--- Source data ---
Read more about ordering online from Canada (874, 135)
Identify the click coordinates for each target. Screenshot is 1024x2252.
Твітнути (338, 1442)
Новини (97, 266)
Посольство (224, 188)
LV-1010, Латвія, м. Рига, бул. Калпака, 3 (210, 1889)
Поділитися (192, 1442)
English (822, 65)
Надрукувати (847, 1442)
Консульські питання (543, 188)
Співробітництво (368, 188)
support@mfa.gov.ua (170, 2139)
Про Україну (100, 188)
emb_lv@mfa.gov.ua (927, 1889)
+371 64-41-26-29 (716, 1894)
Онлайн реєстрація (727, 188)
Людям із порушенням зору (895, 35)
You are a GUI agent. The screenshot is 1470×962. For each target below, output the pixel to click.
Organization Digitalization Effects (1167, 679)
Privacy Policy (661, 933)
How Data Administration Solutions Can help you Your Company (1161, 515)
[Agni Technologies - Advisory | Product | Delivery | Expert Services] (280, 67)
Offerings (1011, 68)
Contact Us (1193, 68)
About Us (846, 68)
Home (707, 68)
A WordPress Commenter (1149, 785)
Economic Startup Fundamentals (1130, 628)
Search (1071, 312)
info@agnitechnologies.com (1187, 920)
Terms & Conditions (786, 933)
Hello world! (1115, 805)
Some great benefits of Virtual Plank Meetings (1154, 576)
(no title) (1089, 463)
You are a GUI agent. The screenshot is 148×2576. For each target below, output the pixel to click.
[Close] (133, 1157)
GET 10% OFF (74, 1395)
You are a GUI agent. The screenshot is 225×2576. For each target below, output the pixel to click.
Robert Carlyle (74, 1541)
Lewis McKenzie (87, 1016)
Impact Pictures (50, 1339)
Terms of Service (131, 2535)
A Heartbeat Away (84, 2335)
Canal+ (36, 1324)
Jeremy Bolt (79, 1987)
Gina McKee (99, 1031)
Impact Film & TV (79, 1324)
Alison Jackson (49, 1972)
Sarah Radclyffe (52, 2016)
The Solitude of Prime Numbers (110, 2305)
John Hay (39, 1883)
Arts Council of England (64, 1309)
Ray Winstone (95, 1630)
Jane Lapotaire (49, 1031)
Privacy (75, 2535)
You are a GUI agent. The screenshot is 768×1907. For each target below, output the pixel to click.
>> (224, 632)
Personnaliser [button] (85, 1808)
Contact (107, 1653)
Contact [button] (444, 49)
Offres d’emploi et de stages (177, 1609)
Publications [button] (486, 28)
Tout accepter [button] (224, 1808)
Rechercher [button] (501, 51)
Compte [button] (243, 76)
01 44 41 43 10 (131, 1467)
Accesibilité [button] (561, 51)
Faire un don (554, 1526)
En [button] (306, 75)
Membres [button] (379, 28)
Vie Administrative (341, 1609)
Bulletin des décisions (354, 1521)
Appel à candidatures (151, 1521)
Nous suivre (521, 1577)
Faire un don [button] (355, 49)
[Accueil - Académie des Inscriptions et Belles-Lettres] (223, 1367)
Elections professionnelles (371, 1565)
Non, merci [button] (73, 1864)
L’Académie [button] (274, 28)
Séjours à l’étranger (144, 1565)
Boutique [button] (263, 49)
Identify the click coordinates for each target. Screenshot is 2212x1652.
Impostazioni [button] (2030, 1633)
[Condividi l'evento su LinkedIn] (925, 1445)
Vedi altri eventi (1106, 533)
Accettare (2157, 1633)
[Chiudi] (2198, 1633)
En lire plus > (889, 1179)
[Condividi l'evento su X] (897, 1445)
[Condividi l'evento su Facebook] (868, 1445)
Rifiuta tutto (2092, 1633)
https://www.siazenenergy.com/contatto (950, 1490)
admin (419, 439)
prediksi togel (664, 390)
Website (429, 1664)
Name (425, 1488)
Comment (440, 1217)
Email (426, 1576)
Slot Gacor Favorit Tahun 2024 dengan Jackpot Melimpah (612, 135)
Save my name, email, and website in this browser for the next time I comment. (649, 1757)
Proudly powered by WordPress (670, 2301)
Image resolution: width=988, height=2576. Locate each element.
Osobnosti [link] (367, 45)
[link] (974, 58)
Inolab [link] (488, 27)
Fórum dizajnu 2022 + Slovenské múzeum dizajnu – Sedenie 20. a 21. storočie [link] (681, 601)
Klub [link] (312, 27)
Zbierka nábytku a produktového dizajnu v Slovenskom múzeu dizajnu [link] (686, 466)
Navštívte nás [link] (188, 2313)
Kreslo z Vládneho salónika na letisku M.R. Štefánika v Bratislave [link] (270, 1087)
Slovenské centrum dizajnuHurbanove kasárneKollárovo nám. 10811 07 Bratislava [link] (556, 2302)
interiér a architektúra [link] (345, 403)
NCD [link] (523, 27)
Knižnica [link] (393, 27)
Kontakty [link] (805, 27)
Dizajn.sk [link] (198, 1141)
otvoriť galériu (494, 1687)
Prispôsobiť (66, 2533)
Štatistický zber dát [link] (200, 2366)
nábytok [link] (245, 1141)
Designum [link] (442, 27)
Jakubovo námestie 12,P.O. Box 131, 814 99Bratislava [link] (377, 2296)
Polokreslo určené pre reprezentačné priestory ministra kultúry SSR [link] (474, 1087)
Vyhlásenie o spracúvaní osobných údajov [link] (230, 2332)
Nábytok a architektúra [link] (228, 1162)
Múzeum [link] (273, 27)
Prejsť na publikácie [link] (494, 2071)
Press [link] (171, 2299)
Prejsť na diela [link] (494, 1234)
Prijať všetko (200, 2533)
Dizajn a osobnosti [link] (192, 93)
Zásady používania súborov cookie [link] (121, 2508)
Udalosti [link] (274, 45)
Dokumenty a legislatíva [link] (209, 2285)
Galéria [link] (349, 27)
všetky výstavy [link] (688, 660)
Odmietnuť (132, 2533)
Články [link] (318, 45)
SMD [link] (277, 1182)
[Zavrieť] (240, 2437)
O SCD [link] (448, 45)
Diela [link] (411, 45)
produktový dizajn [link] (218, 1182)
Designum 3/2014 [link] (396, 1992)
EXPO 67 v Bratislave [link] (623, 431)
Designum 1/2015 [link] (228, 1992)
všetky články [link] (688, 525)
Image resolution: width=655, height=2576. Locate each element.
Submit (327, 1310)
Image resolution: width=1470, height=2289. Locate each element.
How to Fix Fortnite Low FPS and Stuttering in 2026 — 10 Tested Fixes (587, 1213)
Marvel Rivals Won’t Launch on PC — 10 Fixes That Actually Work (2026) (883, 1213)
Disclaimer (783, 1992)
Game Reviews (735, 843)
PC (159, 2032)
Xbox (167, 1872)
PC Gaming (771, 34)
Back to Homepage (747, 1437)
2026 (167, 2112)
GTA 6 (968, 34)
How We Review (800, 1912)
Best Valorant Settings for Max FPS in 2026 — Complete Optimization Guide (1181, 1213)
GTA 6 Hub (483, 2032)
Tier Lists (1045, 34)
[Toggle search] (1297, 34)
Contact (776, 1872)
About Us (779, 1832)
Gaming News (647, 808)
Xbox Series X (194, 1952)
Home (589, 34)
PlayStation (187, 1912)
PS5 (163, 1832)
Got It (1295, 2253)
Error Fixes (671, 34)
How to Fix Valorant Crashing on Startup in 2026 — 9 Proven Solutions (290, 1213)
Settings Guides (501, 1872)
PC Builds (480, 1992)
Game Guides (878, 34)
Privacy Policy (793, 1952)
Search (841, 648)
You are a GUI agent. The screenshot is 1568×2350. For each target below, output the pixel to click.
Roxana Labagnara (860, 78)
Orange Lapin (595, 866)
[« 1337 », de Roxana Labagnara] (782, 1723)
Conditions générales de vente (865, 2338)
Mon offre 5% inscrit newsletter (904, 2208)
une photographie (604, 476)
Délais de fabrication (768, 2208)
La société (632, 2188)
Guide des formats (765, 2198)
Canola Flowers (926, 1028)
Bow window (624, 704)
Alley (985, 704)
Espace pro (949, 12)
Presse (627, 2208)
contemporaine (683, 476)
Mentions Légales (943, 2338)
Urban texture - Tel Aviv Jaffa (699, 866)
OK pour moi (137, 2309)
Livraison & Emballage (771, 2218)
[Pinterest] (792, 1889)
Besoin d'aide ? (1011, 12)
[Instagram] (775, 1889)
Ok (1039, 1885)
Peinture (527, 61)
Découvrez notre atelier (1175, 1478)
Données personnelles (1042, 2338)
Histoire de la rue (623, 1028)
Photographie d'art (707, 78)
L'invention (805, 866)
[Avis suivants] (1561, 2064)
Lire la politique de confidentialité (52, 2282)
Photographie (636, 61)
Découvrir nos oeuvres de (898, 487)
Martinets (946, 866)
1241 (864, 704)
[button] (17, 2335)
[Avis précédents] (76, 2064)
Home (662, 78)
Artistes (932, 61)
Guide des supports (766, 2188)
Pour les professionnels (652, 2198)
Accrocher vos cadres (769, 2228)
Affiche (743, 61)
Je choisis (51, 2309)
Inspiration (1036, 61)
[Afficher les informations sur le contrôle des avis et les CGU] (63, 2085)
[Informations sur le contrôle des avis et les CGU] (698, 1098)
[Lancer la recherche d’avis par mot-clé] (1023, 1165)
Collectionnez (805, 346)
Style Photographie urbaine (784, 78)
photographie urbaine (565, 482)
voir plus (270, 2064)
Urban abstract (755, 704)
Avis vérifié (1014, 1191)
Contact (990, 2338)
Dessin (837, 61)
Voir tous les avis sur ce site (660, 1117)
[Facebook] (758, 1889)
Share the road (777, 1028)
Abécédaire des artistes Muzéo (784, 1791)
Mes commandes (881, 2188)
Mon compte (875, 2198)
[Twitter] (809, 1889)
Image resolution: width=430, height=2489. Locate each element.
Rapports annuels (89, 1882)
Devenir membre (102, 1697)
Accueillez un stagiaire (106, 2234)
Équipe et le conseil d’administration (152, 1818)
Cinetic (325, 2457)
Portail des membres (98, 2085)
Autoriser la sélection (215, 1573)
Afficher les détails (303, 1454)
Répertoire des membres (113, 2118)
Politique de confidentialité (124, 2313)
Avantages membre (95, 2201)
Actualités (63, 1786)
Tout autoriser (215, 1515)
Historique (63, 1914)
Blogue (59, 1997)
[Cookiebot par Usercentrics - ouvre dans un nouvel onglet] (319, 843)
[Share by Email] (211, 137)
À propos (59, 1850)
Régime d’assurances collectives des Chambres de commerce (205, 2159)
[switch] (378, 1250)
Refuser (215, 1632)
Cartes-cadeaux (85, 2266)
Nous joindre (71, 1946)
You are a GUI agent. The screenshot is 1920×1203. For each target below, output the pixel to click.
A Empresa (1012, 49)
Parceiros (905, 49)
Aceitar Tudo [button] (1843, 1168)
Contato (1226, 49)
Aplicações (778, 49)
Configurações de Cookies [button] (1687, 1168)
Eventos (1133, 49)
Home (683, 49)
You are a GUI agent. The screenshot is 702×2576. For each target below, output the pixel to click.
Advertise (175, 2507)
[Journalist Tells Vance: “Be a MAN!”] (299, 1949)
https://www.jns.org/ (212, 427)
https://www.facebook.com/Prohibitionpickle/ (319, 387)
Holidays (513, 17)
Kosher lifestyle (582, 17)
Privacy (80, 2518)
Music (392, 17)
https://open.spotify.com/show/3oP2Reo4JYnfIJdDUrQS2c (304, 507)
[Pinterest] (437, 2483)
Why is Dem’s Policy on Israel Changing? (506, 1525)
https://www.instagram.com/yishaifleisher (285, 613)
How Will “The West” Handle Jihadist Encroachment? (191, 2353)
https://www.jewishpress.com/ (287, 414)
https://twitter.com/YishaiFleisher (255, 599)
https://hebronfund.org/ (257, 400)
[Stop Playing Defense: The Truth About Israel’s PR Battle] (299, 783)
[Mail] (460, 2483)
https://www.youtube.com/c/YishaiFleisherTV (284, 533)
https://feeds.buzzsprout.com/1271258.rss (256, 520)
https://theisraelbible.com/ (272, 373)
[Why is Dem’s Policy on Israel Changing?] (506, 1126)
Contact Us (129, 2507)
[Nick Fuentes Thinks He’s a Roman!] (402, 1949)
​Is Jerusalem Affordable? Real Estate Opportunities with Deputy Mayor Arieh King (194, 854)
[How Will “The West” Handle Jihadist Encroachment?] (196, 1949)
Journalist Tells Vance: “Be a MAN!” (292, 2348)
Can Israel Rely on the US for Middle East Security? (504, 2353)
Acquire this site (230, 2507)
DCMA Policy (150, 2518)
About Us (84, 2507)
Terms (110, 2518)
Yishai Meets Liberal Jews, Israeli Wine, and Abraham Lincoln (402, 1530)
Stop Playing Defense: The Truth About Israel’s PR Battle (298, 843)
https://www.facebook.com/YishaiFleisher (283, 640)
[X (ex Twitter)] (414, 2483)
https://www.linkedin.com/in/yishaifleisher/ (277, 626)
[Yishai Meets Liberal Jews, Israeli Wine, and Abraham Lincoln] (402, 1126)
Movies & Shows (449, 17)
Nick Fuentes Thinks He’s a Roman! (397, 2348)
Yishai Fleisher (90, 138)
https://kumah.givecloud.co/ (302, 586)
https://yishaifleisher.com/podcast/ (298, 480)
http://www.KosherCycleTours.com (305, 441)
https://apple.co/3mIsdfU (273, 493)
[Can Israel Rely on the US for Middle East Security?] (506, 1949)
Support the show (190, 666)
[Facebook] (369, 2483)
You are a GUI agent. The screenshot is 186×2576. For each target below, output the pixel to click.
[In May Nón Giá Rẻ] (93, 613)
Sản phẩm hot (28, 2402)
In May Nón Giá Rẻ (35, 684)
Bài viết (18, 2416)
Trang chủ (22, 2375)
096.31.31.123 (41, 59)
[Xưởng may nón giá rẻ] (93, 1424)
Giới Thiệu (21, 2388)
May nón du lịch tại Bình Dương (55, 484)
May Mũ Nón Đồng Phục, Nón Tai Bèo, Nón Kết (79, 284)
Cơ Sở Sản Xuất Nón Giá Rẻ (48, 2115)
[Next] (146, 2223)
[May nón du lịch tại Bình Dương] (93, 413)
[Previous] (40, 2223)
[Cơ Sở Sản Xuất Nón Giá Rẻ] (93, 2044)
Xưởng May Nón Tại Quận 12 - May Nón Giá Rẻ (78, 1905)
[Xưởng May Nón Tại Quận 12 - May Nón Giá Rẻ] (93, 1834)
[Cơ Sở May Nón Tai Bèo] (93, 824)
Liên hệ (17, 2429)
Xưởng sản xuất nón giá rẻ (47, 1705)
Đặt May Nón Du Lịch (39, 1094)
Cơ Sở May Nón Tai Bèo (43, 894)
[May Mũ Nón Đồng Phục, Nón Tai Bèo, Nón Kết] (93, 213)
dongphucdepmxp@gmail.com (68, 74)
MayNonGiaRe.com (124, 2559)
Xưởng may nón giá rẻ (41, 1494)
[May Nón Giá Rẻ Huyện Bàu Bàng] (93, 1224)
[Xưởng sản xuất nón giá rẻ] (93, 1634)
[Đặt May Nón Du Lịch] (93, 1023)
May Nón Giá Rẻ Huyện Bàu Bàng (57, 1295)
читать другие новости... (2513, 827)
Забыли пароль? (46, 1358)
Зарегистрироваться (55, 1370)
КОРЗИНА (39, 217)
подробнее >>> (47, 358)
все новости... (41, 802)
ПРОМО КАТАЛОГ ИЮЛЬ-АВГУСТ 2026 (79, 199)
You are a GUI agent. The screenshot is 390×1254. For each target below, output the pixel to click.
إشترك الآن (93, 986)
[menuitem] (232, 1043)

--- Problem to work on ---
Extract exactly and only the lines above from the line containing "Search (841, 648)" through the line containing "Guide des supports (766, 2188)", both end lines included.

--- Answer to the exercise ---
Search (841, 648)
You are a GUI agent. The screenshot is 1568×2350. For each target below, output the pixel to click.
Roxana Labagnara (860, 78)
Orange Lapin (595, 866)
[« 1337 », de Roxana Labagnara] (782, 1723)
Conditions générales de vente (865, 2338)
Mon offre 5% inscrit newsletter (904, 2208)
une photographie (604, 476)
Délais de fabrication (768, 2208)
La société (632, 2188)
Guide des formats (765, 2198)
Canola Flowers (926, 1028)
Bow window (624, 704)
Alley (985, 704)
Espace pro (949, 12)
Presse (627, 2208)
contemporaine (683, 476)
Mentions Légales (943, 2338)
Urban texture - Tel Aviv Jaffa (699, 866)
OK pour moi (137, 2309)
Livraison & Emballage (771, 2218)
[Pinterest] (792, 1889)
Besoin d'aide ? (1011, 12)
[Instagram] (775, 1889)
Ok (1039, 1885)
Peinture (527, 61)
Découvrez notre atelier (1175, 1478)
Données personnelles (1042, 2338)
Histoire de la rue (623, 1028)
Photographie d'art (707, 78)
L'invention (805, 866)
[Avis suivants] (1561, 2064)
Lire la politique de confidentialité (52, 2282)
Photographie (636, 61)
Découvrir nos oeuvres de (898, 487)
Martinets (946, 866)
1241 (864, 704)
[button] (17, 2335)
[Avis précédents] (76, 2064)
Home (662, 78)
Artistes (932, 61)
Guide des supports (766, 2188)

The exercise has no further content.